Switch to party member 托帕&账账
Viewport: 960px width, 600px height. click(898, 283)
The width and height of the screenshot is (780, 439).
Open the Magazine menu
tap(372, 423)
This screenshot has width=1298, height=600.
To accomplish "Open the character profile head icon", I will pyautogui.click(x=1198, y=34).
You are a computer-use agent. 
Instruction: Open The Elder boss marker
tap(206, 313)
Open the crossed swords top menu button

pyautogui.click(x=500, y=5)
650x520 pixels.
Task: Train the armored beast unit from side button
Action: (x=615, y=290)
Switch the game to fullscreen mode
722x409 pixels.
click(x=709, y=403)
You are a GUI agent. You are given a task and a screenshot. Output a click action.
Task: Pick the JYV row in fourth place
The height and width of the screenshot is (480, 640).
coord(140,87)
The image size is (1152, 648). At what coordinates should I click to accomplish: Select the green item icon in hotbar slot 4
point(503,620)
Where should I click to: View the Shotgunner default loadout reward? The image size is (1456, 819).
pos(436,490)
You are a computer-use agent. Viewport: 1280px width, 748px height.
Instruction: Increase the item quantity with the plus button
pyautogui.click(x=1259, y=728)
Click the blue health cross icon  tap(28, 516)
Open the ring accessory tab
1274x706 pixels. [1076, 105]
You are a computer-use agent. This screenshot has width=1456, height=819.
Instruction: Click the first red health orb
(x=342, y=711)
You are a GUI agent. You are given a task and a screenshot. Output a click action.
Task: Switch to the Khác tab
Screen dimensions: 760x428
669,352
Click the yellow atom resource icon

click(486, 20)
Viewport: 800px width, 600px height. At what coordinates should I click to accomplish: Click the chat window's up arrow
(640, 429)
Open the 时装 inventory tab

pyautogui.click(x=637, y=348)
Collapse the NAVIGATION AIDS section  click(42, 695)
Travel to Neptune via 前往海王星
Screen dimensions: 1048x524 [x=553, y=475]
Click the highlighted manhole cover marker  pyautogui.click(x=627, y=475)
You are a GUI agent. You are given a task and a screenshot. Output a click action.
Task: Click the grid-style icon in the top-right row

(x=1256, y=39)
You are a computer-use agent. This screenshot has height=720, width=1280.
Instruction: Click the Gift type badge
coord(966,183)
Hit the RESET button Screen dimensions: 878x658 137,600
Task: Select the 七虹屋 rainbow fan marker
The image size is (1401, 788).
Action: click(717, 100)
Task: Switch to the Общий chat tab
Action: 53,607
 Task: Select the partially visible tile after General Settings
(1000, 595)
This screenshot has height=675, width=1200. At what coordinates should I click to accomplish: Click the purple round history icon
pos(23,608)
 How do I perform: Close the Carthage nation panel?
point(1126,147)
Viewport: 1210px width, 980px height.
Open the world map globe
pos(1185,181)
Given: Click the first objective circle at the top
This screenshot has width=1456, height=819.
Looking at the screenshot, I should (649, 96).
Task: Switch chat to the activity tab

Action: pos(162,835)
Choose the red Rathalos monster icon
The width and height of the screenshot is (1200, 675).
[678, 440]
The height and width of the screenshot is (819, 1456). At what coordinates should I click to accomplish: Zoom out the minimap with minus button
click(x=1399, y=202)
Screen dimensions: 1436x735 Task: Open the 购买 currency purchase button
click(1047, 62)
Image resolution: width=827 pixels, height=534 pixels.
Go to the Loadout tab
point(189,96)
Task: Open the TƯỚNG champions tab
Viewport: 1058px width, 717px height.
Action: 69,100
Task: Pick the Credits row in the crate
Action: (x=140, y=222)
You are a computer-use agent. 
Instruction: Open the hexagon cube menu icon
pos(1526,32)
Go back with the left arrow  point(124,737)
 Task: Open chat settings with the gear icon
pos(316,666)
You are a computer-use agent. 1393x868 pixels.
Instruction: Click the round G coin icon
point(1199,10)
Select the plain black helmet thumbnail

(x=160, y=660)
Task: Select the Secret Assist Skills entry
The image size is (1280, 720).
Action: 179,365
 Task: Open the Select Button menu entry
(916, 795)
----
- _Job_: Can you lay out the records above as a JSON list of strings, with one string for each line and blank lines left out?

- _Result of the exercise_:
[
  "Switch to party member 托帕&账账",
  "Viewport: 960px width, 600px height. click(898, 283)",
  "The width and height of the screenshot is (780, 439).",
  "Open the Magazine menu",
  "tap(372, 423)",
  "This screenshot has width=1298, height=600.",
  "To accomplish \"Open the character profile head icon\", I will pyautogui.click(x=1198, y=34).",
  "You are a computer-use agent. ",
  "Instruction: Open The Elder boss marker",
  "tap(206, 313)",
  "Open the crossed swords top menu button",
  "pyautogui.click(x=500, y=5)",
  "650x520 pixels.",
  "Task: Train the armored beast unit from side button",
  "Action: (x=615, y=290)",
  "Switch the game to fullscreen mode",
  "722x409 pixels.",
  "click(x=709, y=403)",
  "You are a GUI agent. You are given a task and a screenshot. Output a click action.",
  "Task: Pick the JYV row in fourth place",
  "The height and width of the screenshot is (480, 640).",
  "coord(140,87)",
  "The image size is (1152, 648). At what coordinates should I click to accomplish: Select the green item icon in hotbar slot 4",
  "point(503,620)",
  "Where should I click to: View the Shotgunner default loadout reward? The image size is (1456, 819).",
  "pos(436,490)",
  "You are a computer-use agent. Viewport: 1280px width, 748px height.",
  "Instruction: Increase the item quantity with the plus button",
  "pyautogui.click(x=1259, y=728)",
  "Click the blue health cross icon  tap(28, 516)",
  "Open the ring accessory tab",
  "1274x706 pixels. [1076, 105]",
  "You are a computer-use agent. This screenshot has width=1456, height=819.",
  "Instruction: Click the first red health orb",
  "(x=342, y=711)",
  "You are a GUI agent. You are given a task and a screenshot. Output a click action.",
  "Task: Switch to the Khác tab",
  "Screen dimensions: 760x428",
  "669,352",
  "Click the yellow atom resource icon",
  "click(486, 20)",
  "Viewport: 800px width, 600px height. At what coordinates should I click to accomplish: Click the chat window's up arrow",
  "(640, 429)",
  "Open the 时装 inventory tab",
  "pyautogui.click(x=637, y=348)",
  "Collapse the NAVIGATION AIDS section  click(42, 695)",
  "Travel to Neptune via 前往海王星",
  "Screen dimensions: 1048x524 [x=553, y=475]",
  "Click the highlighted manhole cover marker  pyautogui.click(x=627, y=475)",
  "You are a GUI agent. You are given a task and a screenshot. Output a click action.",
  "Task: Click the grid-style icon in the top-right row",
  "(x=1256, y=39)",
  "You are a computer-use agent. This screenshot has height=720, width=1280.",
  "Instruction: Click the Gift type badge",
  "coord(966,183)",
  "Hit the RESET button Screen dimensions: 878x658 137,600",
  "Task: Select the 七虹屋 rainbow fan marker",
  "The image size is (1401, 788).",
  "Action: click(717, 100)",
  "Task: Switch to the Общий chat tab",
  "Action: 53,607",
  " Task: Select the partially visible tile after General Settings",
  "(1000, 595)",
  "This screenshot has height=675, width=1200. At what coordinates should I click to accomplish: Click the purple round history icon",
  "pos(23,608)",
  " How do I perform: Close the Carthage nation panel?",
  "point(1126,147)",
  "Viewport: 1210px width, 980px height.",
  "Open the world map globe",
  "pos(1185,181)",
  "Given: Click the first objective circle at the top",
  "This screenshot has width=1456, height=819.",
  "Looking at the screenshot, I should (649, 96).",
  "Task: Switch chat to the activity tab",
  "Action: pos(162,835)",
  "Choose the red Rathalos monster icon",
  "The width and height of the screenshot is (1200, 675).",
  "[678, 440]",
  "The height and width of the screenshot is (819, 1456). At what coordinates should I click to accomplish: Zoom out the minimap with minus button",
  "click(x=1399, y=202)",
  "Screen dimensions: 1436x735 Task: Open the 购买 currency purchase button",
  "click(1047, 62)",
  "Image resolution: width=827 pixels, height=534 pixels.",
  "Go to the Loadout tab",
  "point(189,96)",
  "Task: Open the TƯỚNG champions tab",
  "Viewport: 1058px width, 717px height.",
  "Action: 69,100",
  "Task: Pick the Credits row in the crate",
  "Action: (x=140, y=222)",
  "You are a computer-use agent. ",
  "Instruction: Open the hexagon cube menu icon",
  "pos(1526,32)",
  "Go back with the left arrow  point(124,737)",
  " Task: Open chat settings with the gear icon",
  "pos(316,666)",
  "You are a computer-use agent. 1393x868 pixels.",
  "Instruction: Click the round G coin icon",
  "point(1199,10)",
  "Select the plain black helmet thumbnail",
  "(x=160, y=660)",
  "Task: Select the Secret Assist Skills entry",
  "The image size is (1280, 720).",
  "Action: 179,365",
  " Task: Open the Select Button menu entry",
  "(916, 795)"
]